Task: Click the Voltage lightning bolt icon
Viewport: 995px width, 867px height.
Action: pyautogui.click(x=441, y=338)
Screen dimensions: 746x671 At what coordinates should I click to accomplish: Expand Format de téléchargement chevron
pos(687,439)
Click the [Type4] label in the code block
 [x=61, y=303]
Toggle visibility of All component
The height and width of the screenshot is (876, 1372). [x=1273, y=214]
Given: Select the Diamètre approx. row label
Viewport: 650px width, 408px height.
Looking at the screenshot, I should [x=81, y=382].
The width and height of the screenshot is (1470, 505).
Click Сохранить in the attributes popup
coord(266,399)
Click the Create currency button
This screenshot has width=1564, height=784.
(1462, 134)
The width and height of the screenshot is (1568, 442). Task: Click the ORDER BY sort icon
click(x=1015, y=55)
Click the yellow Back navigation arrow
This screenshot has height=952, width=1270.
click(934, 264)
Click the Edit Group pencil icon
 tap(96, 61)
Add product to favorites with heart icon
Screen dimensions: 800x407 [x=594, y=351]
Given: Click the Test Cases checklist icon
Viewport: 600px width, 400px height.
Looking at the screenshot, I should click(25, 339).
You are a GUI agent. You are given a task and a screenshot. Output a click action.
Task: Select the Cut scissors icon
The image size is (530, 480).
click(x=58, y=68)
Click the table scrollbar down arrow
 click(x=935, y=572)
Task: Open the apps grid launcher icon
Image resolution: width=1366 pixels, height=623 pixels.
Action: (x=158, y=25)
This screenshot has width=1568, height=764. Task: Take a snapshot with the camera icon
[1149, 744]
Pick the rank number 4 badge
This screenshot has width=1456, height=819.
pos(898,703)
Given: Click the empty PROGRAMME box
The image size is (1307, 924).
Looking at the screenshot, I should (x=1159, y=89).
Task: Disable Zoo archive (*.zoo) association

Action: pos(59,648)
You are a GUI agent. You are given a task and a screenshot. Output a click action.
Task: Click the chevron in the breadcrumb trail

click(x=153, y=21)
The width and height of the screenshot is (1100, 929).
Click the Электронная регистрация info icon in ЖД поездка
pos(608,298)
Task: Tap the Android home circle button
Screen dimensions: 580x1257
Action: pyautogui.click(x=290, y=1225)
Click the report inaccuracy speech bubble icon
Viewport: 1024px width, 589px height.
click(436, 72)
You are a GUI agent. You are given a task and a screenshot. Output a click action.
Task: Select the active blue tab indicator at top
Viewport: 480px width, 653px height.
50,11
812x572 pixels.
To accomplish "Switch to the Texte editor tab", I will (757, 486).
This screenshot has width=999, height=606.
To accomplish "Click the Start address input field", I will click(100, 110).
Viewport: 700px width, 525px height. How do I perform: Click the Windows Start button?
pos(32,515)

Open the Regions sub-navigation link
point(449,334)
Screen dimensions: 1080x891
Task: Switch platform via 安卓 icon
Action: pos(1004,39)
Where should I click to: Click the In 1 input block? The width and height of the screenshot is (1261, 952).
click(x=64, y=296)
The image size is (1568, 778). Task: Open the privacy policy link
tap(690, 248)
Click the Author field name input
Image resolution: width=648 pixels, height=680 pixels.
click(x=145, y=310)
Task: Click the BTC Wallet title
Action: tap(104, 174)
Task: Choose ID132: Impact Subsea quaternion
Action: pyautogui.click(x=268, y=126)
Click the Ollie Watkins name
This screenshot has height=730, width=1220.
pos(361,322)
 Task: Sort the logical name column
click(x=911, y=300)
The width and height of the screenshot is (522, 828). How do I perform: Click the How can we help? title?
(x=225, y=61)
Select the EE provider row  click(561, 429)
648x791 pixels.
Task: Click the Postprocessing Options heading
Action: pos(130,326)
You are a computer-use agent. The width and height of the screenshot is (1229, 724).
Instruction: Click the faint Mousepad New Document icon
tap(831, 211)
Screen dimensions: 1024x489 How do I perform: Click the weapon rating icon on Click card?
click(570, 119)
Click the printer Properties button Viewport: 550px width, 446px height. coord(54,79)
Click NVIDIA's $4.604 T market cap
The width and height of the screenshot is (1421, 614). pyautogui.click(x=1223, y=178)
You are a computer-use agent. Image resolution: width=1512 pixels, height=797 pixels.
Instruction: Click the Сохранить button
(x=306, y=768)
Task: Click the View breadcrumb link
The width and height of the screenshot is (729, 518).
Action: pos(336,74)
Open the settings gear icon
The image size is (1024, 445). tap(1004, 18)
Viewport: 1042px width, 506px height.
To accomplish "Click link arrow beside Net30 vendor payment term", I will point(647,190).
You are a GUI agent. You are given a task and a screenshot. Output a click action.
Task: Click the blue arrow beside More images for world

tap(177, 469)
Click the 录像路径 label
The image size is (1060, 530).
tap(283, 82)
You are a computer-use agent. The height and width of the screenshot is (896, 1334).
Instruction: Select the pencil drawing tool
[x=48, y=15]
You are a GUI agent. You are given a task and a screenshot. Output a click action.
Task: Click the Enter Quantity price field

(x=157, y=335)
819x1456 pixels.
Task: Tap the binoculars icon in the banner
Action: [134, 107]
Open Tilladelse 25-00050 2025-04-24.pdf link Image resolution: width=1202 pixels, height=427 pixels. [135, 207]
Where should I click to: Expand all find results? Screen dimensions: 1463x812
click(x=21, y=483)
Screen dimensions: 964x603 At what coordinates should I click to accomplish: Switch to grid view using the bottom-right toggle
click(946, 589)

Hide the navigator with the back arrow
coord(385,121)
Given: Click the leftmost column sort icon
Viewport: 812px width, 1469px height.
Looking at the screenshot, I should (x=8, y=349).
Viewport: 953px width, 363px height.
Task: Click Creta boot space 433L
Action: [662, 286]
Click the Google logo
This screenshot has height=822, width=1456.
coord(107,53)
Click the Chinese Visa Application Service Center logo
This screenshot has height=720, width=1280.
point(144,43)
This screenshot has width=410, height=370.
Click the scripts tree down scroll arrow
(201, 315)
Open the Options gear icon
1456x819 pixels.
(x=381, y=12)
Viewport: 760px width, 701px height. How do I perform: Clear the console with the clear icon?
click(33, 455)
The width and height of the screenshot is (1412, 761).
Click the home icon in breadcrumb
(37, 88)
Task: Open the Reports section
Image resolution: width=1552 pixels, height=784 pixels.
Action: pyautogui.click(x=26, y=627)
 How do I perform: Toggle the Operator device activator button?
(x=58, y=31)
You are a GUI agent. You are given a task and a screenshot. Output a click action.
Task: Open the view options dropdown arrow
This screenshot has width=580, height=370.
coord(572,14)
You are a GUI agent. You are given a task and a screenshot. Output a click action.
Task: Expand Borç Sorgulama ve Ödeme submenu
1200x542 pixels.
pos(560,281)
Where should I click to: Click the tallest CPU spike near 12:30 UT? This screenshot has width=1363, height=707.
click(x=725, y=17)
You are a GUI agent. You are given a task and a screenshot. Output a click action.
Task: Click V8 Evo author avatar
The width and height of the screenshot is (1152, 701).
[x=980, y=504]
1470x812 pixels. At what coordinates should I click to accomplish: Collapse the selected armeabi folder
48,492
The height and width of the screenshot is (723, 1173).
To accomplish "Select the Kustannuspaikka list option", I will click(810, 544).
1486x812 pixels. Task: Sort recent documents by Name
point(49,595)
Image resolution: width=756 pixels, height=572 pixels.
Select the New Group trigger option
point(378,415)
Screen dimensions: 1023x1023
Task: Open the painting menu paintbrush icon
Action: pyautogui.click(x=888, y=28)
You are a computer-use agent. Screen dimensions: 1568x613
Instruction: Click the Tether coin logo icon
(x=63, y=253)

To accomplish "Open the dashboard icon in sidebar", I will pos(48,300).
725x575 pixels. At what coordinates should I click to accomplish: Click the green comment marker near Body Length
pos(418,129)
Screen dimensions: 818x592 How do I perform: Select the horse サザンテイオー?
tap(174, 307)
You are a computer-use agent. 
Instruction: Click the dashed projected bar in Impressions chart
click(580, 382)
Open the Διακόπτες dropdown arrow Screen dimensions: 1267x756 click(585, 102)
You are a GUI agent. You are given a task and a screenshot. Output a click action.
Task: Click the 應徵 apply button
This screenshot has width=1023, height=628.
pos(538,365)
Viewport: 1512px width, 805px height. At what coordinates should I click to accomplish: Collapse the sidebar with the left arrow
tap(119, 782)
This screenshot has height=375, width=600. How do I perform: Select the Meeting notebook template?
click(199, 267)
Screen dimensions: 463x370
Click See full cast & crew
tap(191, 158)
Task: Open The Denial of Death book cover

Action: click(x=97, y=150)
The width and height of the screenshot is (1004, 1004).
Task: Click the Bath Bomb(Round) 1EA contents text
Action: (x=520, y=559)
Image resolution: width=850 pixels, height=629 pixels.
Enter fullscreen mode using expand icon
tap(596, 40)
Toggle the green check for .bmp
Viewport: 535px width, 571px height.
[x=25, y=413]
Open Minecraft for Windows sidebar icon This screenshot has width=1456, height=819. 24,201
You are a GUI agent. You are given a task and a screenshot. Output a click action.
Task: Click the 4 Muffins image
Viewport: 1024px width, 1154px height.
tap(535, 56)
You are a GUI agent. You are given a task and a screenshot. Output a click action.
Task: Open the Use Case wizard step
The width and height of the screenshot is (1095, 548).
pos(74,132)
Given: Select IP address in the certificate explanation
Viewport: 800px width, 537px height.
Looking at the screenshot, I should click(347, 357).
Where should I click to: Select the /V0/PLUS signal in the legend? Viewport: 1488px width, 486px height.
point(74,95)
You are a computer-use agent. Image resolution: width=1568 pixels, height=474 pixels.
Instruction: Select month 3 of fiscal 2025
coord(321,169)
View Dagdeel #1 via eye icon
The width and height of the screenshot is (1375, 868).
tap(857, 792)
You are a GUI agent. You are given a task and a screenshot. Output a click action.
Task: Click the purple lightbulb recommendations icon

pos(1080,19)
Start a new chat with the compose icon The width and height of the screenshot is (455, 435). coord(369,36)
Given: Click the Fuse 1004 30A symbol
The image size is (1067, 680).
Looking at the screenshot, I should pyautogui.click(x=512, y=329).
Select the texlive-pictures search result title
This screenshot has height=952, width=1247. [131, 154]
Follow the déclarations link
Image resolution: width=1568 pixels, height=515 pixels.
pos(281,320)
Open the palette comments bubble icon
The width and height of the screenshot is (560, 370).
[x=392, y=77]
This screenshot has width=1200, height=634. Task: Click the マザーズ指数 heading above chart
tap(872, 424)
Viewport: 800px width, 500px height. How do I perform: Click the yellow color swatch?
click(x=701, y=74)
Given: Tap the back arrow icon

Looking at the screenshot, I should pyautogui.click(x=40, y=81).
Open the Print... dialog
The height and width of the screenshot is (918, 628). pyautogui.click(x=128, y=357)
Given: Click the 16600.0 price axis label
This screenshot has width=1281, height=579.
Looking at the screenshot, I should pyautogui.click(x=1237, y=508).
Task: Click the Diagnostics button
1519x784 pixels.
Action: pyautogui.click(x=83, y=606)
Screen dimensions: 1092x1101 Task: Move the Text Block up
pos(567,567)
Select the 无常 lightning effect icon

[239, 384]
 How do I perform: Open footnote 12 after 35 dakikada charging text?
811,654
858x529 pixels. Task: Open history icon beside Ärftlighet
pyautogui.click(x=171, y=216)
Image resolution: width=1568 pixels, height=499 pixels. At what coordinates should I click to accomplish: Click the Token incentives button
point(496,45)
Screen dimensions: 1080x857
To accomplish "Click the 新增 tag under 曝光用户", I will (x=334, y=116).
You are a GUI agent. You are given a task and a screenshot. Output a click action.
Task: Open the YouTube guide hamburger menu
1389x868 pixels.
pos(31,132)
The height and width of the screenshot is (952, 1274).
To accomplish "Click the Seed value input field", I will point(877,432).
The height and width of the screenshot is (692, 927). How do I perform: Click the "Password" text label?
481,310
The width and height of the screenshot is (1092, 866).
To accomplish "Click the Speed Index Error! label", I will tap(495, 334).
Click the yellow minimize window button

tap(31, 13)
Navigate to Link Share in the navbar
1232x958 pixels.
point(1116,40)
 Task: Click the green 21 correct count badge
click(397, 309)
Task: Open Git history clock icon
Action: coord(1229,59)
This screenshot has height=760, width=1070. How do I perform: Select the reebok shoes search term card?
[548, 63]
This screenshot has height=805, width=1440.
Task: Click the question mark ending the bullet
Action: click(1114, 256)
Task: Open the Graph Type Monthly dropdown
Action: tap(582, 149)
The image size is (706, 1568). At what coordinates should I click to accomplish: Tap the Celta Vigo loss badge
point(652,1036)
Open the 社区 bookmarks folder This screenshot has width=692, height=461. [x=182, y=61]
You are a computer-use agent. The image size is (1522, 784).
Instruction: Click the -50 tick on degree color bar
___
• PROMPT: Write everything from the line with "This screenshot has width=1568, height=764." down to the line with "click(x=153, y=21)", both included, as a JSON list of strings with one string per line and blank lines left out.

• SOLUTION TO THE PROBLEM:
[
  "This screenshot has width=1568, height=764. Task: Take a snapshot with the camera icon",
  "[1149, 744]",
  "Pick the rank number 4 badge",
  "This screenshot has width=1456, height=819.",
  "pos(898,703)",
  "Given: Click the empty PROGRAMME box",
  "The image size is (1307, 924).",
  "Looking at the screenshot, I should (x=1159, y=89).",
  "Task: Disable Zoo archive (*.zoo) association",
  "Action: pos(59,648)",
  "You are a GUI agent. You are given a task and a screenshot. Output a click action.",
  "Task: Click the chevron in the breadcrumb trail",
  "click(x=153, y=21)"
]